
    I apologize for the long-windedness of this. Any advice is greatly appreciated! I've read many, many threads similar to this one I'm posting (among others), and you seem like a wonderful, helpful bunch. J
  2. 6 Comments

  3. by   jennys77
    The easy CNA job. You will have enough to worry about just going to school! The BSN school I am going to go to suggests no more than 15 hours a week at a job because of the FT M-F load and a couple hours a day of studying. It's easier to work while you are taking pre-reqs. But those different paths are a lot of different trainings. Who has time for that? CNA to BSN (that's what I am doing).
  4. by   CelesteR903
    I'm a CNA while doing my prereqs and it's hard. I'm not sure why you think you'll get bored as a CNA it's not an easy job. I work at a long term facility and it is a little easier then the hospital because you know your residents and they schedules and likes and dislikes. You don't have a constant stream of new people. The main thing it is a very physical job so you will get worn down. I work the 2-10pm shift and go to school in the mornings. Once accepted into nursing school I switch to double weekends. Most of the nurses tell me not to try to work full time and go to nursing school. They say it's too overwhelming.
☆ ☆ ☆
Work instruction 1
In the nursing-school forum thread, what is the most a week at a job that jennys77's BSN school suggests?
Work instruction 2
Repeat the passage of the nursing-school forum thread that begins at the words "I apologize for" and stop after "I am doing).".
Work instruction 3
Go on with the nursing-school forum thread from the point where it stops.
The rows below are separate material and have no connection to the nursing-school forum thread.

Exercise data
☆ ☆ ☆
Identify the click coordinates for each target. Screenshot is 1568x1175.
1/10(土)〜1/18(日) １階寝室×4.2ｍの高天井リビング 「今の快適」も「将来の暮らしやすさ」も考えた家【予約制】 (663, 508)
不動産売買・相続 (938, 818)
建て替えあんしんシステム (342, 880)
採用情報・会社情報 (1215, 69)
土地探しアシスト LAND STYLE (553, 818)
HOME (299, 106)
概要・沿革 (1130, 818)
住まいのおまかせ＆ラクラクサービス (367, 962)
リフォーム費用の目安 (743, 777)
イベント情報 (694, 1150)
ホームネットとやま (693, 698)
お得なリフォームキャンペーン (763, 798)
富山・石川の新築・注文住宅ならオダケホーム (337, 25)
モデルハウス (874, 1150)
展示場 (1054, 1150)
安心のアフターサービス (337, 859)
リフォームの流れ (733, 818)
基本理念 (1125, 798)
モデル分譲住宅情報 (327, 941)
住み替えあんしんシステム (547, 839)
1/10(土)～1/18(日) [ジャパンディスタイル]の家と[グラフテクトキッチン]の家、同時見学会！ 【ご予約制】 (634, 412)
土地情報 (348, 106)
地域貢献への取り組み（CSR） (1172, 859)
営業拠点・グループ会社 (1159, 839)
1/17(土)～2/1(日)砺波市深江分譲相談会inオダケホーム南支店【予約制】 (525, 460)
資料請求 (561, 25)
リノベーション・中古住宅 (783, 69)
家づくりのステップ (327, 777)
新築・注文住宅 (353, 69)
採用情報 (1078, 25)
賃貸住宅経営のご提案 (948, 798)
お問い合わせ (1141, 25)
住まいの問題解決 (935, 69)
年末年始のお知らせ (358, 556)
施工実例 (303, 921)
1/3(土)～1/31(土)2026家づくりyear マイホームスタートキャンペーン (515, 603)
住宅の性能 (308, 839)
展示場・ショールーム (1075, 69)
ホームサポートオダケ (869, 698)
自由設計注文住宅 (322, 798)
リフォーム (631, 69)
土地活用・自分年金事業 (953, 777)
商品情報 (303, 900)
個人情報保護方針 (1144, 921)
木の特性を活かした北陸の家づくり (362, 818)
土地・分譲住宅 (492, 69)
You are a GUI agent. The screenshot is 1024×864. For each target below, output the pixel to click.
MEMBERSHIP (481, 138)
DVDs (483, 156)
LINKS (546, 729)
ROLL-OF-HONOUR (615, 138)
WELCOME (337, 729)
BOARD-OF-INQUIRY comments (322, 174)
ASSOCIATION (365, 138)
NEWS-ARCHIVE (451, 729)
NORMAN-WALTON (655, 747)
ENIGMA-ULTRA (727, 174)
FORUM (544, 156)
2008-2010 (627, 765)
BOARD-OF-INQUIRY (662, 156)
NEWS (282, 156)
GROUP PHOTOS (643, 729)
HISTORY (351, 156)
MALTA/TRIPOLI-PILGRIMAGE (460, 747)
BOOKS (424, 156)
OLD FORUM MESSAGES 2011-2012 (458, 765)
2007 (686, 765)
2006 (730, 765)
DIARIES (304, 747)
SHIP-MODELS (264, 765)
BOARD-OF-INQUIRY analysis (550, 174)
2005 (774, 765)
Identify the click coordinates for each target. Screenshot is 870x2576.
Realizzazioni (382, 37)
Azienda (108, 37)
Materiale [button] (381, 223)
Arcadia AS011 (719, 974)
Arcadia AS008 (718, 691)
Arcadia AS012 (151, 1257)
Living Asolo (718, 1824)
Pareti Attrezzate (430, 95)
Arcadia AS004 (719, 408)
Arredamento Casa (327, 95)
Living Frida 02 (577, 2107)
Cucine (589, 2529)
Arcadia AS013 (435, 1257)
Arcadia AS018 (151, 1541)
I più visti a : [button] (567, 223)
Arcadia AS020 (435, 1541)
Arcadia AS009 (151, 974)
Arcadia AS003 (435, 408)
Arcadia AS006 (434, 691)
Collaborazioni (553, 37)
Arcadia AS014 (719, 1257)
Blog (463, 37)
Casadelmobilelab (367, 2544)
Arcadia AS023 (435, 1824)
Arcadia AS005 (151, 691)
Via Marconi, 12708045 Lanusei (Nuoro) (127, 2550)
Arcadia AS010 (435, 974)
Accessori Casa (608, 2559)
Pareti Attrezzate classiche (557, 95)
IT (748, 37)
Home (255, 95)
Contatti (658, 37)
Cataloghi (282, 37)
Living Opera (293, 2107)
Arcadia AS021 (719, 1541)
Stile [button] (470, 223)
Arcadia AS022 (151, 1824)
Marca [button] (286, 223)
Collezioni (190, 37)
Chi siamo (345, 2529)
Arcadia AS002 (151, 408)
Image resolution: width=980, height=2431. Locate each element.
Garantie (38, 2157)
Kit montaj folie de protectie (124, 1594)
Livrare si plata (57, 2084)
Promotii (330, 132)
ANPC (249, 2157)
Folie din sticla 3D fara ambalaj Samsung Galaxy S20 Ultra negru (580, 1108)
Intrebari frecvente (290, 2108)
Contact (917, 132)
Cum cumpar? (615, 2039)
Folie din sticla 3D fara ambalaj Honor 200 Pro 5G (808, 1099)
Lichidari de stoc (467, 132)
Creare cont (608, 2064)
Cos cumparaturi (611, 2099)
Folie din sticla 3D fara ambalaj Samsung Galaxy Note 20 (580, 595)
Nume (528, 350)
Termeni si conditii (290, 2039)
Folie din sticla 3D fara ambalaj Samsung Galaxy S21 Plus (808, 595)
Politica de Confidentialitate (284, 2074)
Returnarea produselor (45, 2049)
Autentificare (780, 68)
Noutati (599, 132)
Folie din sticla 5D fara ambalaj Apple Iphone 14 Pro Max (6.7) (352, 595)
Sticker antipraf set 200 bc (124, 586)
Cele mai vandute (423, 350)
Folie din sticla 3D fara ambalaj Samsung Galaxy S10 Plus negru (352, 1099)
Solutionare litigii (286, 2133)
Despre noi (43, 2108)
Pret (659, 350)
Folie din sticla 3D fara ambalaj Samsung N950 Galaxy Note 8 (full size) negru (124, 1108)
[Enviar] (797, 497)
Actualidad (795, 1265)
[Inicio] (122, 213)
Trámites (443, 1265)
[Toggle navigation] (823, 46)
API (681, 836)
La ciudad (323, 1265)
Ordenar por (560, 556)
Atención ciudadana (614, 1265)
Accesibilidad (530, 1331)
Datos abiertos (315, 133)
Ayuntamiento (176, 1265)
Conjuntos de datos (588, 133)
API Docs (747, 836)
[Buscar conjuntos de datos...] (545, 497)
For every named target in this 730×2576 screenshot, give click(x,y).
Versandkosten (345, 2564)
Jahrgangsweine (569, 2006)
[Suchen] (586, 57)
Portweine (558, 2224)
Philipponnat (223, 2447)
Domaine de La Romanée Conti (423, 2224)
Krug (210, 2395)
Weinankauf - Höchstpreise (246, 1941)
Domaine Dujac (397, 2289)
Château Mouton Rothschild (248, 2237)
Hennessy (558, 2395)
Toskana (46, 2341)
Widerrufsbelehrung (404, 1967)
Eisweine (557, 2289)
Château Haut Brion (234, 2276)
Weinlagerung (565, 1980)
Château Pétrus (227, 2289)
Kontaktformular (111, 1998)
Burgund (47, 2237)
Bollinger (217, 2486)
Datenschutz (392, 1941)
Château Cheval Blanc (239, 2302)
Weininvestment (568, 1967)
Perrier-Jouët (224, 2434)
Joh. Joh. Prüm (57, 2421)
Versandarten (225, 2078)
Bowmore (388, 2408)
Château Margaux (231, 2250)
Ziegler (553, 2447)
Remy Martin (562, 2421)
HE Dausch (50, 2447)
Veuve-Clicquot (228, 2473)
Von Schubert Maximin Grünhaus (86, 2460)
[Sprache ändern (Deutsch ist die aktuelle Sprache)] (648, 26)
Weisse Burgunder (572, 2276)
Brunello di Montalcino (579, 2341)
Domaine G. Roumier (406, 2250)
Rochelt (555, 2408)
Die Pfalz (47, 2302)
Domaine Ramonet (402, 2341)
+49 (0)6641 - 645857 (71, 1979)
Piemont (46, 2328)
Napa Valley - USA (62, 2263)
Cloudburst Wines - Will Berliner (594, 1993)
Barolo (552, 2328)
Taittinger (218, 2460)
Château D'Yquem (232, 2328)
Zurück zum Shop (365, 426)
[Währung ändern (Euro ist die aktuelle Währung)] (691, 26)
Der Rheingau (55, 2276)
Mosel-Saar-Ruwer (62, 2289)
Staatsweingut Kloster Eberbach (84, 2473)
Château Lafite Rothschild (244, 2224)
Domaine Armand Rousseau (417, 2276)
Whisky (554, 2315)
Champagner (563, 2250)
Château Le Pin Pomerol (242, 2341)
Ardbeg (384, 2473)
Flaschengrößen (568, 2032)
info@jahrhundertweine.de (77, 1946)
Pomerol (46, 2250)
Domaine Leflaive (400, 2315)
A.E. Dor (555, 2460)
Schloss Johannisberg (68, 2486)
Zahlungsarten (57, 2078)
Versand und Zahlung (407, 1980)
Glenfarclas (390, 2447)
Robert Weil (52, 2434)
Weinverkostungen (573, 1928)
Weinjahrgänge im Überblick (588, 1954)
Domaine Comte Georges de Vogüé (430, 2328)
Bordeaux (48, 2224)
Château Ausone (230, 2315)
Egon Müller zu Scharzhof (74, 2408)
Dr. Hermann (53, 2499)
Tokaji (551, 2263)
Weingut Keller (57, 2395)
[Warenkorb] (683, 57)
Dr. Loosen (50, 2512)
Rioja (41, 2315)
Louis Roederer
☆ ☆ ☆
Output 1
No more than 15 hours a week.

Output 2
I apologize for the long-windedness of this. Any advice is greatly appreciated! I've read many, many threads similar to this one I'm posting (among others), and you seem like a wonderful, helpful bunch. J
  2. 6 Comments

  3. by   jennys77
    The easy CNA job. You will have enough to worry about just going to school! The BSN school I am going to go to suggests no more than 15 hours a week at a job because of the FT M-F load and a couple hours a day of studying. It's easier to work while you are taking pre-reqs. But those different paths are a lot of different trainings. Who has time for that? CNA to BSN (that's what I am doing).

Output 3
  5. by   Getting To Great
    We have a few things in common...I suggest going for your CNA or the advance CNA (PCT) that you mentioned. The CNA schedule works great because I find time to study while my residents are taking their nap. IMO I would go for the ADN or the accelerated BSN program (which ever you get accepted into first). The reason why I suggest the ADN program because it is affortable and a 5 semester long program: and once completed you can work and take you BSN courses on-line while you work. That should not take nomore then a semester and a half to two the most. Anyway, I suggest the CNA because you don't have to overwhlem yourself with so much studing like an LPN which requires so much. The point is doing really well in you prenursing courses and CNA will do the trick.
    Last edit by Getting To Great on Nov 11, '11
  6. by   lovelyb26
    you should do the CNA job but i think once your about a month into the program you will not want to work a job..I have two friends that were hired by the VA hospital in our area and they seriously only work maybe one weekend a month and even then they only go in that saturday because they are so busy with projects and group discussions and other things. Nursing school will be your life with little to spare
  7. by   Cortisol
    I'm not yet in nursing school, but my sister graduated with her BSN a few years ago. She was a CNA in high school and continued to work registry in college. This way she was able to schedule her work days around exams, papers, etc. She also worked full-time hours over the summer and when she was on break. Working full-time or even part-time during the semester was difficult. She chose to work less and focus on her grades. It must have worked because she got into an MSN program right away!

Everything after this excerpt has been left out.